*** Input data ***
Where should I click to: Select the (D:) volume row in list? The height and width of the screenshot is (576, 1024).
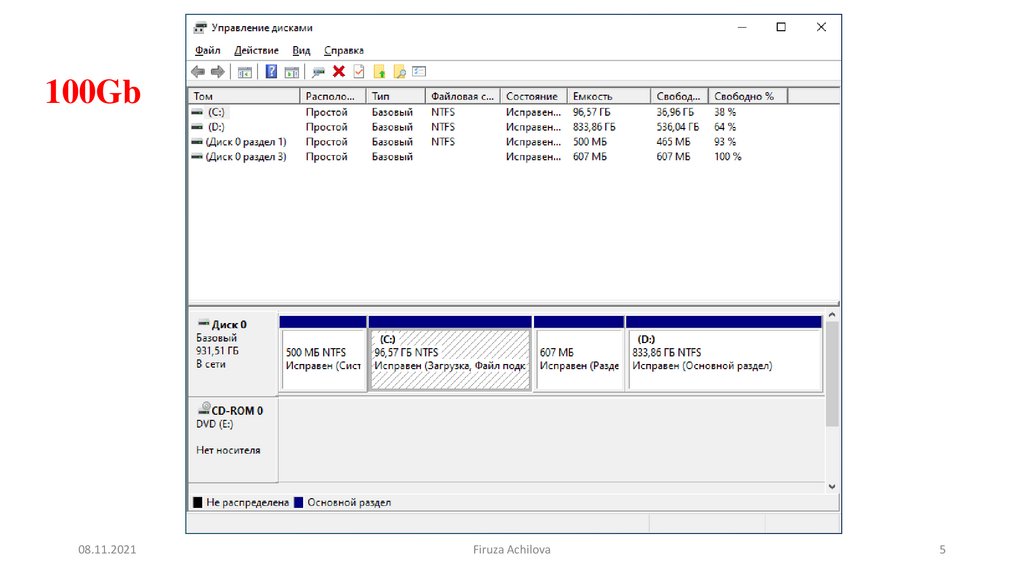click(216, 127)
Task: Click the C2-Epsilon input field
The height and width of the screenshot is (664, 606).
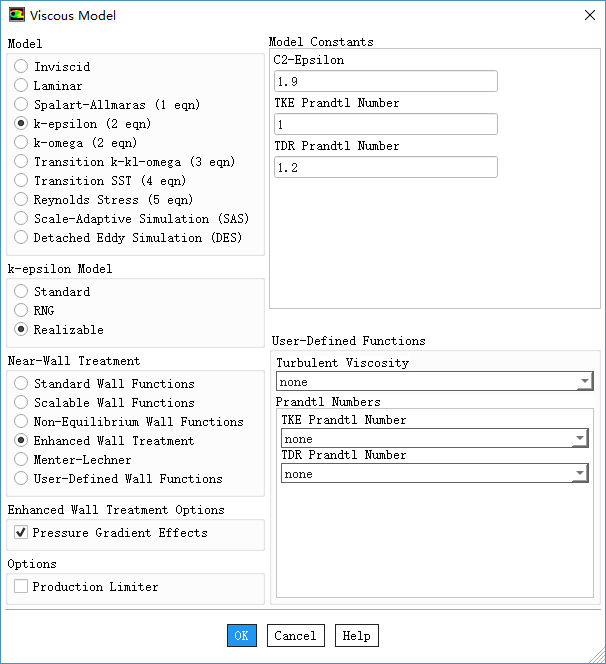Action: tap(385, 82)
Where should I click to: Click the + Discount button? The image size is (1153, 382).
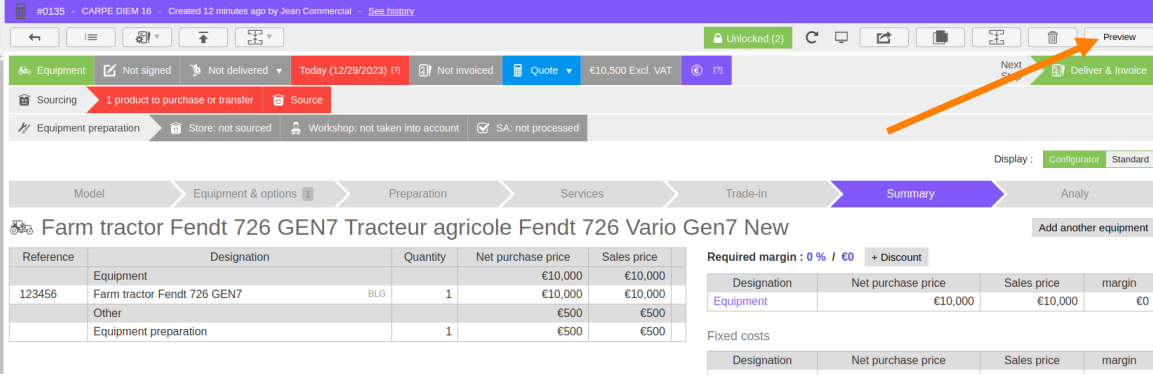[896, 257]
*** End of Input data ***
Go back to the line containing "Task: Click the C2-Epsilon input field" and output it and every line after it through the end of the records, exactly, but not the pictures.

→ Response below
Task: Click the C2-Epsilon input field
The height and width of the screenshot is (664, 606).
Action: tap(385, 82)
Where should I click to: Click the + Discount button? The image size is (1153, 382).
[896, 257]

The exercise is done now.